### Source records
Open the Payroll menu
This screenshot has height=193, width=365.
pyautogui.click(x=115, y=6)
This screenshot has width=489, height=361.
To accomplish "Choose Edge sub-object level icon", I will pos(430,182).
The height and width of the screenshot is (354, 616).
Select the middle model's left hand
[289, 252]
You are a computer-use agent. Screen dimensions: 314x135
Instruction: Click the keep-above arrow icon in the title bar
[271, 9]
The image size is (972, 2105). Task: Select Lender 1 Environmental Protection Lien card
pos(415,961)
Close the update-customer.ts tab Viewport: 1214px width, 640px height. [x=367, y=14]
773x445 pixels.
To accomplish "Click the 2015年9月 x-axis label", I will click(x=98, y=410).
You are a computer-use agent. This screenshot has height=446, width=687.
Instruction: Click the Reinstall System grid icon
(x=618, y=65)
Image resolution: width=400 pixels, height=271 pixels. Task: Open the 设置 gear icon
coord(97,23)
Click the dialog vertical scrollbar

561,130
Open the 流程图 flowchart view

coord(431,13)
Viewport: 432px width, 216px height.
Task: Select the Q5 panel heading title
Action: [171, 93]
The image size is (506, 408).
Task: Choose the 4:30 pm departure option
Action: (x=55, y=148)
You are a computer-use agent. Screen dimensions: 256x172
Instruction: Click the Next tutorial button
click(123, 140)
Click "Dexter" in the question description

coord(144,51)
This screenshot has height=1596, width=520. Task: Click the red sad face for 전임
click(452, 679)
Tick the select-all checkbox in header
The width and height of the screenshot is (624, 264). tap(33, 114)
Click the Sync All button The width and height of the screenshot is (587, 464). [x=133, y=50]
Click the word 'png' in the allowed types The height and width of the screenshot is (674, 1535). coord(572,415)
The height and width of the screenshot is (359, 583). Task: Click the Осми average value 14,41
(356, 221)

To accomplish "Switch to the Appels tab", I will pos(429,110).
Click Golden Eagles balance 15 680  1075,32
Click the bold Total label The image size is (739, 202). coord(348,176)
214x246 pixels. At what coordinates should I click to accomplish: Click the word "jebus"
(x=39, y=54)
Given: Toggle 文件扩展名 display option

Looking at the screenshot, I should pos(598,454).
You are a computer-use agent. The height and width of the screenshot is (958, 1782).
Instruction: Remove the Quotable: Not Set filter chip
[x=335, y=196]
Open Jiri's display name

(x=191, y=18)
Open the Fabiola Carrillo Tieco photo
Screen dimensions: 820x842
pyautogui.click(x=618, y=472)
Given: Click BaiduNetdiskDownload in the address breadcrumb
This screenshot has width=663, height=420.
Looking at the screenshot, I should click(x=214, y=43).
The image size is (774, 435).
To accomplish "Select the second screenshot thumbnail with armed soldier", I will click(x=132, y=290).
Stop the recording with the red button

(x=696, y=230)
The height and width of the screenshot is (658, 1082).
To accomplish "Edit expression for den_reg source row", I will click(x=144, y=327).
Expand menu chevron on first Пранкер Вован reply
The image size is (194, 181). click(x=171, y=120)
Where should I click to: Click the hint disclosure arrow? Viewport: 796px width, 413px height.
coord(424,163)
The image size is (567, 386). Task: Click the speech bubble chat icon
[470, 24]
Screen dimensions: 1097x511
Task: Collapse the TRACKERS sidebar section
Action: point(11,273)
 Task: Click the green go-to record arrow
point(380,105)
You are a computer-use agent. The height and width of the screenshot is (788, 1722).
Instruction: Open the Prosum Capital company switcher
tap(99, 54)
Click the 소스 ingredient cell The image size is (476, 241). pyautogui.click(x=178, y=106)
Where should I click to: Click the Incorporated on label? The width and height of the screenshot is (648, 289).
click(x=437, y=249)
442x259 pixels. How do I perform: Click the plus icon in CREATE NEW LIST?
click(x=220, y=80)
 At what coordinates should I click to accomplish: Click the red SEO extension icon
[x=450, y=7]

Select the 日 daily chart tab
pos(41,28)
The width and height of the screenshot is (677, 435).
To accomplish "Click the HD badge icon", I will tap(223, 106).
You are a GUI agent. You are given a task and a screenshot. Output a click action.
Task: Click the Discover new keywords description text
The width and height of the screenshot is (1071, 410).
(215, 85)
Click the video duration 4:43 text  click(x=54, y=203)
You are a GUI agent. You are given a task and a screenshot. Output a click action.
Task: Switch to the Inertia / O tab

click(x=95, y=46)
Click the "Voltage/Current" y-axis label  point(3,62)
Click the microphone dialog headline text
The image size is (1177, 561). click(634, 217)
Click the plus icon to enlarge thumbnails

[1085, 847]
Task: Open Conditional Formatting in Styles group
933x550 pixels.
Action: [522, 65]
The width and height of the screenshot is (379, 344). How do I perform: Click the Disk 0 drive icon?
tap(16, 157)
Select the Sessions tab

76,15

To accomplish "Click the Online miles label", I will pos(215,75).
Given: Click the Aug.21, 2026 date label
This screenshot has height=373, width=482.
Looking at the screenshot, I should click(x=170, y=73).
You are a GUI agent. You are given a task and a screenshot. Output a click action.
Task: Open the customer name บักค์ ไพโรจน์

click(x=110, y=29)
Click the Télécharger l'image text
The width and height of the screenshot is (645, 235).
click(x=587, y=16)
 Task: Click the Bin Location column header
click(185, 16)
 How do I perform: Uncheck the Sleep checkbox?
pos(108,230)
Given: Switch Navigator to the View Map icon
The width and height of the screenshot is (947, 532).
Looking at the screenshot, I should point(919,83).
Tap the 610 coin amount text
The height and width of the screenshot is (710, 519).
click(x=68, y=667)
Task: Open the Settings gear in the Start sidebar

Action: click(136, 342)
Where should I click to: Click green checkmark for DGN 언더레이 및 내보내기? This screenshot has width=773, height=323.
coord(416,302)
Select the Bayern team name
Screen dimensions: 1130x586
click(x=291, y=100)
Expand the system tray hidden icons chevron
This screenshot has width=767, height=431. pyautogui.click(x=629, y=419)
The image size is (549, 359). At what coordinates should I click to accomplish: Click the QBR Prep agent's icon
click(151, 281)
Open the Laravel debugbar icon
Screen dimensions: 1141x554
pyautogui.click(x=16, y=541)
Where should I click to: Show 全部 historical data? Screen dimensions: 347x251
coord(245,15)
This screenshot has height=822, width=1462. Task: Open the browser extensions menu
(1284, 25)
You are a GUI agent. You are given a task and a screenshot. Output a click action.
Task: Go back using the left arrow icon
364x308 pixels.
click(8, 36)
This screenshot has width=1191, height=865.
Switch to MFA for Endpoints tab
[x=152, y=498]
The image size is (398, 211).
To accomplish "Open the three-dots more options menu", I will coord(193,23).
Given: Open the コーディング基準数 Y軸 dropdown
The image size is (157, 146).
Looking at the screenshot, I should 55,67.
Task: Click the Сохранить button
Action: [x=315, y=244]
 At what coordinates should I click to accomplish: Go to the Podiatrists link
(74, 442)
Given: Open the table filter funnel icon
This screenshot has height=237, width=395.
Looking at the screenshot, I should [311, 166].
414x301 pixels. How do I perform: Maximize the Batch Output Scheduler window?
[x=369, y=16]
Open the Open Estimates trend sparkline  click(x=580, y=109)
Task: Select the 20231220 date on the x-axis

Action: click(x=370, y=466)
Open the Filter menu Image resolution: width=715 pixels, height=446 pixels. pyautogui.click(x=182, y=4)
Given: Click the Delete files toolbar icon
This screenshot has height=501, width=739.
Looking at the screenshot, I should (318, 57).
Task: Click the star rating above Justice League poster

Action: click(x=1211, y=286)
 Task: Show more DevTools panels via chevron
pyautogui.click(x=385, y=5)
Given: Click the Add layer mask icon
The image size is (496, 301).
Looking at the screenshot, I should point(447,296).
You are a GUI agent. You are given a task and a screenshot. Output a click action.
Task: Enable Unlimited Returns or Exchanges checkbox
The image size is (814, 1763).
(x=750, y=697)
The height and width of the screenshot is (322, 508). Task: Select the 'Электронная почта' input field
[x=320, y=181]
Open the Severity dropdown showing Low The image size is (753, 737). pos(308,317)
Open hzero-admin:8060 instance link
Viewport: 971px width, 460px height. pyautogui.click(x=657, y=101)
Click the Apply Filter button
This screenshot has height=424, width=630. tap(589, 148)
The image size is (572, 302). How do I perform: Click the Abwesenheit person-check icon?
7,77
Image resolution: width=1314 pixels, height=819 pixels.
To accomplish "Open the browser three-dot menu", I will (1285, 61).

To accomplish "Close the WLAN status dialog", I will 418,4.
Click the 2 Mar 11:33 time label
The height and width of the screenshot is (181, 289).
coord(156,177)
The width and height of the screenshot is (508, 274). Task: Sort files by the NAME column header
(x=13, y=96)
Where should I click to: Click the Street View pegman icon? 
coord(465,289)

### To do
Your answer must be the lines from the one containing "Click the 2 Mar 11:33 time label" to the last line of the entries, repeated exactly and with nothing else.

### Task solution
Click the 2 Mar 11:33 time label
The height and width of the screenshot is (181, 289).
coord(156,177)
The width and height of the screenshot is (508, 274). Task: Sort files by the NAME column header
(x=13, y=96)
Where should I click to: Click the Street View pegman icon? 
coord(465,289)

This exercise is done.